Fast die Hälfte der Ostdeutschen glaubt, nicht sagen zu dürfen, was sie denken. Laut einer heute vom MDR veröffentlichten Studie sehen insgesamt 46 Prozent der Ostdeutschen nur sehr wenig bis keine Verbesserung der Meinungsfreiheit nach dem Mauerfall.

Dieser Befund ist nicht überraschend. In Diskussionsveranstaltungen der Sächsischen Landeszentrale für politische Bildung (SLpB) wird der Vorwurf regelmäßig am offenen Mikrofon erhoben. Bereits im Mai veröffentlichte das Allensbach-Institut Befunde, wonach 58 Prozent der Deutschen mit Meinungsäußerungen in der Öffentlichkeit vorsichtig seien.

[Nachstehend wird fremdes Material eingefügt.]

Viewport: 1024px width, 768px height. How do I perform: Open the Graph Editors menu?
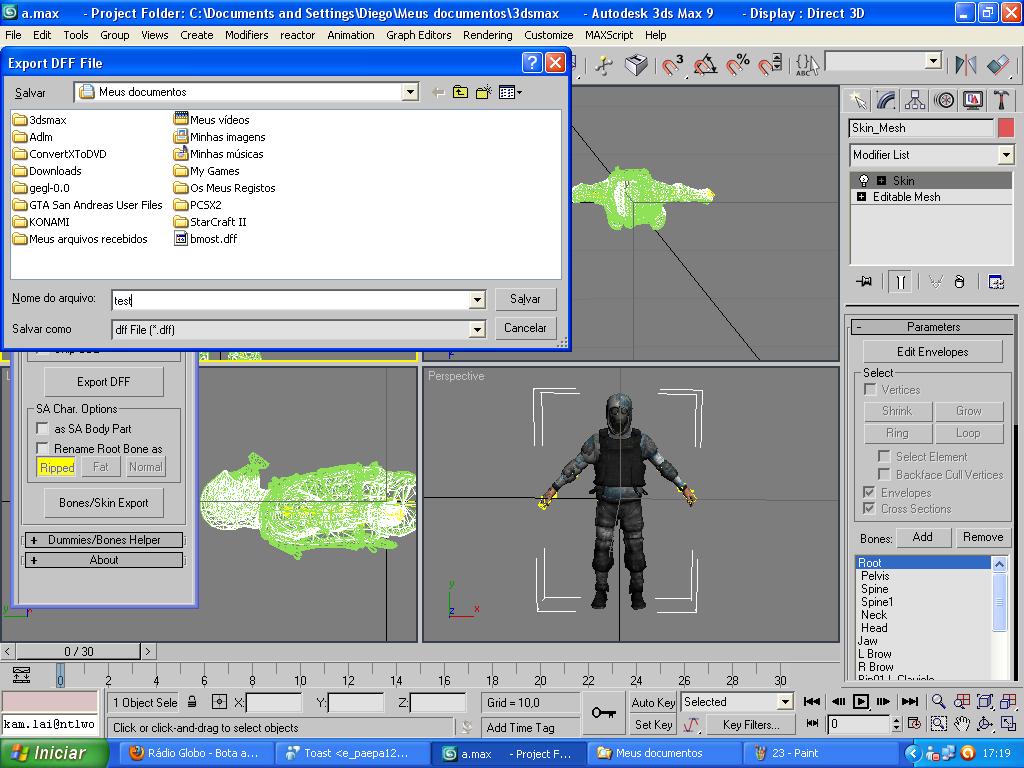[x=418, y=34]
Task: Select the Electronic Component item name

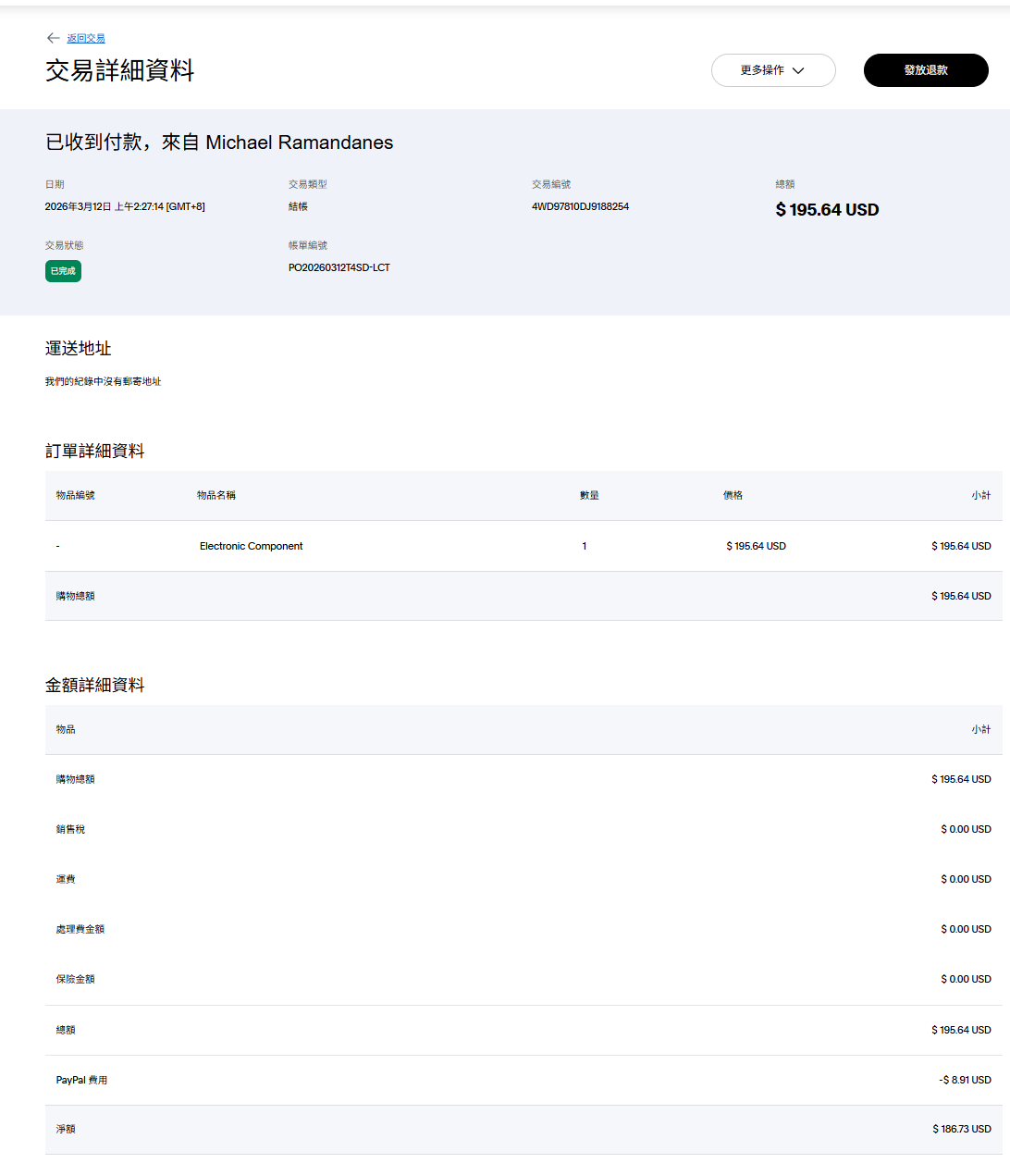Action: [251, 546]
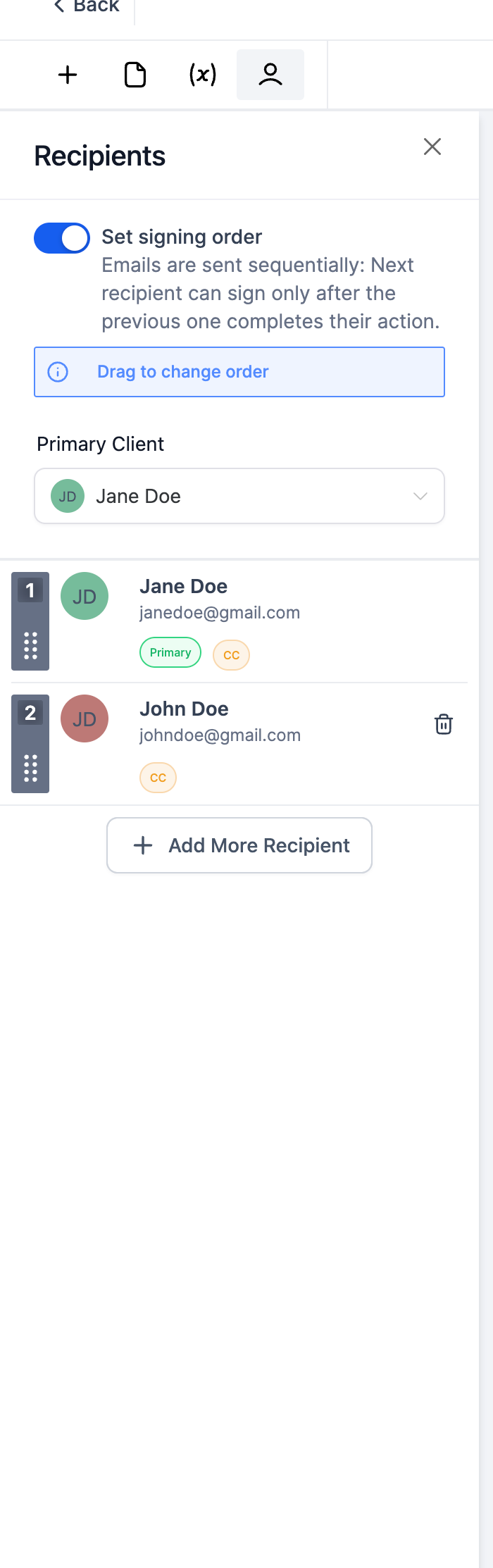Viewport: 493px width, 1568px height.
Task: Select the recipients person icon
Action: coord(270,75)
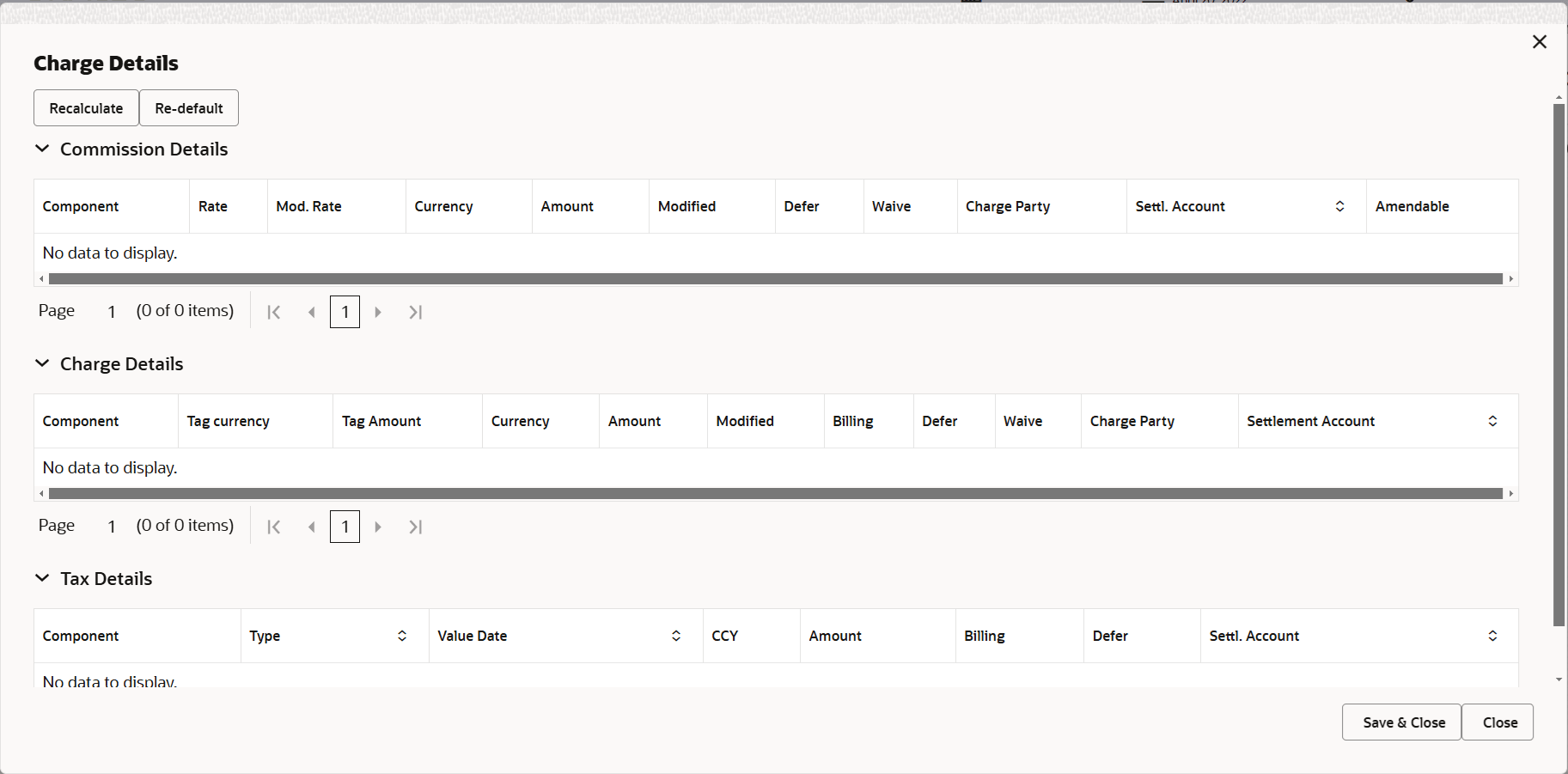Close the Charge Details dialog with the X

click(1539, 40)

Dazu sagt Roland Löffler, Direktor der SLpB: „Die Meinungsfreiheit geht in Deutschland sehr weit. Tagtäglich kann jeder sagen, was er will, es erscheinen vielfältigste Tageszeitungen. 2018 gab es in Dresden 840 Demonstrationen, in Leipzig 547 (Quelle: rbb/Polizei und Ordnungsämter), es finden öffentliche Diskussionsveranstaltungen statt. Regelmäßig werden dabei die Grenzen der Möglichen ausgelotet. Demonstranten präsentieren beispielsweise für Politiker bestimmte Galgen oder skandieren menschenverachtende Parolen. In Internet beschimpfen und bedrohen Nutzerinnen und Nutzer Menschen anderer Ansichten. Die Meinungsfreiheit in Deutschland deckt sogar die rassistischen Äußerungen des AfD-Politikers Björn Höcke. Dieser muss im Gegenzug und gerichtlich bestätigt hinnehmen, von seinen politischen Gegnern als Faschist bezeichnet zu werden. Meinungsfreiheit gilt für alle.“

 Die vom mdr in Auftrag gegebene Studie lässt die Befragten einen Vergleich ziehen zum Leben in der DDR. In der DDR waren Repressalien gegen Andersdenkende schulischer, beruflicher und juristischer Alltag. Umso problematischer für das demokratische Verständnis erscheint heute die massive Diskrepanz von gefühlter Meinungsfreiheit einerseits und der verbrieften und gelebten Demonstrationsfreiheit, Pressefreiheit, Meinungsfreiheit oder  Religionsfreiheit andererseits. „Wir müssen uns fragen, warum sachliche Kritik zu schnell als Zensur verstanden wird und wie wir das ändern können“, sagt Roland Löffler. „Meinungsfreiheit hat auch Grenzen. Das Recht auf freie Meinung ist kein Freibrief für Beleidigungen, Bedrohungen und Volksverhetzung. Sie bedeutet auch keinen Anspruch auf Zustimmung oder gar den Schutz vor Kritik. Das Grundrecht auf freie Meinungsäußerung soll den Diskurs befördern und die widerstreitenden Interessen in unserer Gesellschaft öffentlich mit einander ringen lassen. Der freie Diskurs ist der Kern unserer Demokratie, entgegengesetzte Positionen gehören dazu.“ Immerhin 51 Prozent der Befragten haben das bereits erkannt.